[Stored records]
Segment Open

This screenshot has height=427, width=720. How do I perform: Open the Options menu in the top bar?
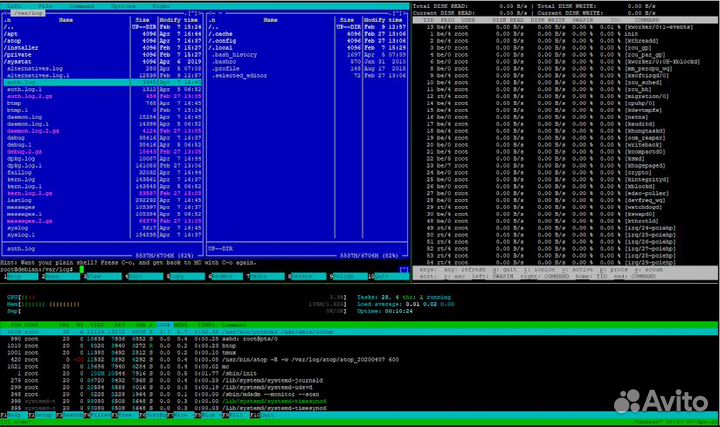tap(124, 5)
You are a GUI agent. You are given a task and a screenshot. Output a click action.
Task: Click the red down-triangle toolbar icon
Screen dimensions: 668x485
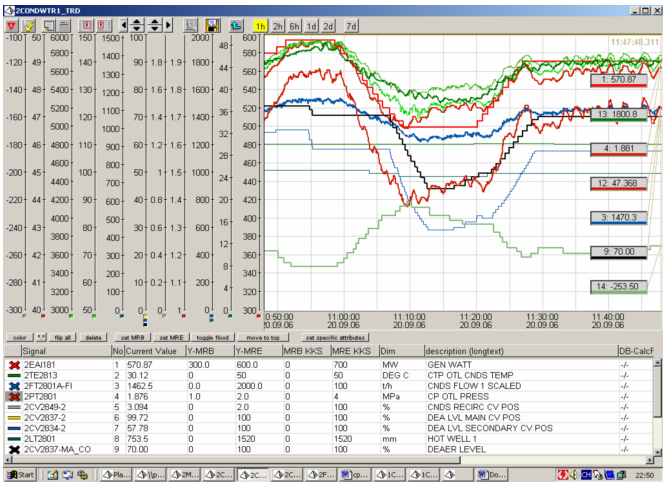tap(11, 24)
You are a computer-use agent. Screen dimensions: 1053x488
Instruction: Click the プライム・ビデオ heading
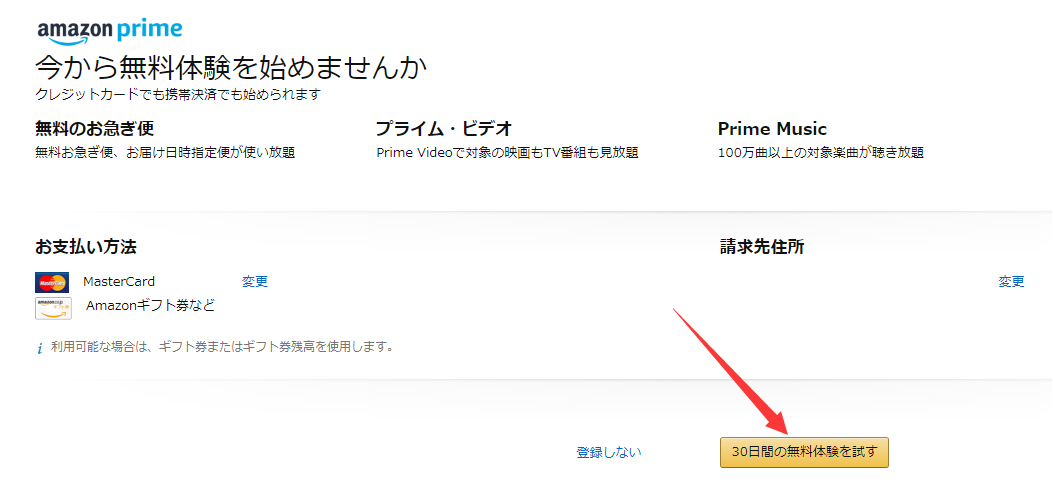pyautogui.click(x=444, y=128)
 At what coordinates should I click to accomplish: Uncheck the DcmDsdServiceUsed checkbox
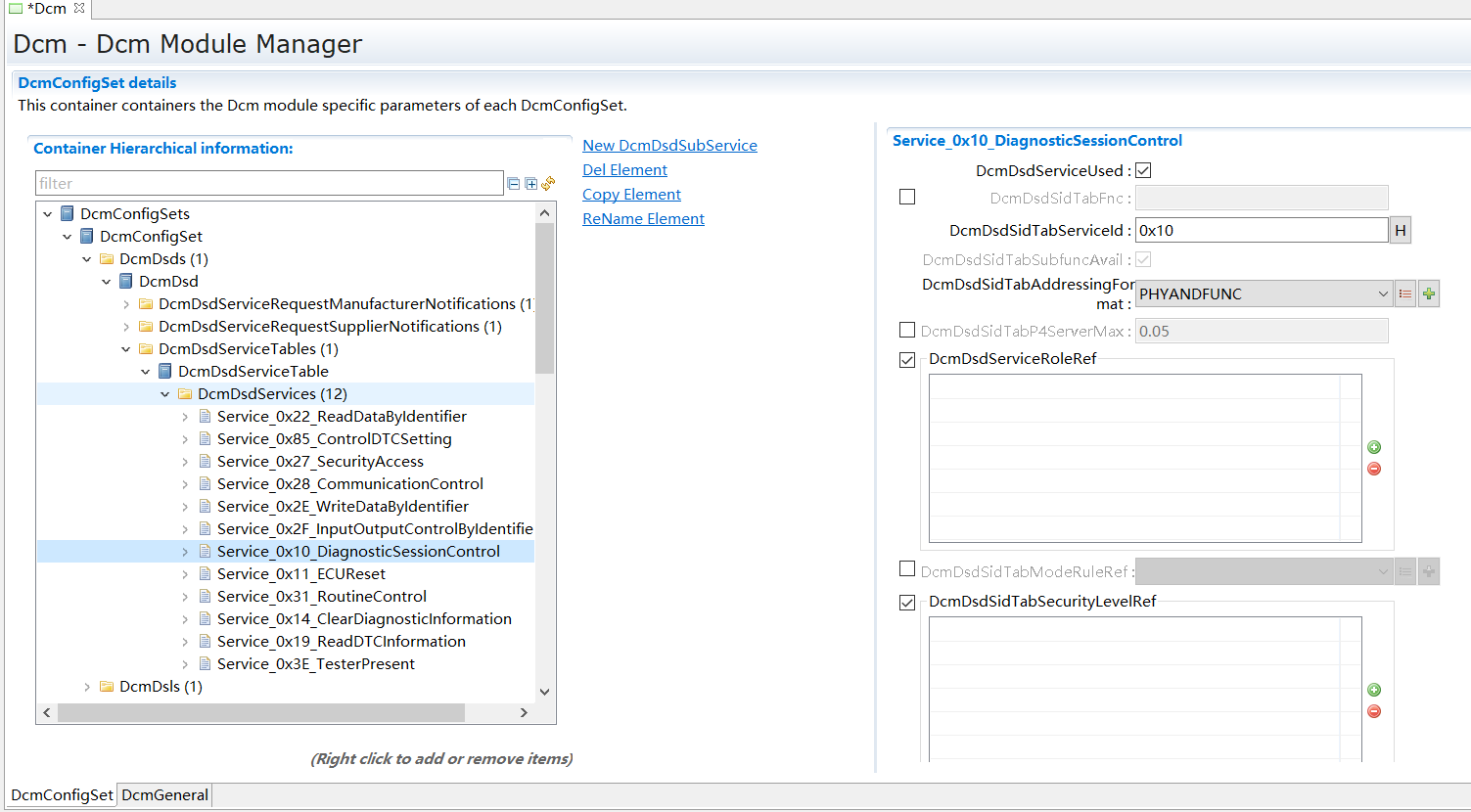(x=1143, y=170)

Segment Closed

DIRECTIONS – Repeat each record as given. No picture belongs in the copy.

EXERCISE RESULT –
This screenshot has height=427, width=720. How do I perform: Open the Options menu in the top bar?
tap(124, 5)
You are a GUI agent. You are given a task and a screenshot. Output a click action.
Task: Click the red down-triangle toolbar icon
Screen dimensions: 668x485
tap(11, 24)
You are a computer-use agent. Screen dimensions: 1053x488
Instruction: Click the プライム・ビデオ heading
pyautogui.click(x=444, y=128)
 At what coordinates should I click to accomplish: Uncheck the DcmDsdServiceUsed checkbox
(x=1143, y=170)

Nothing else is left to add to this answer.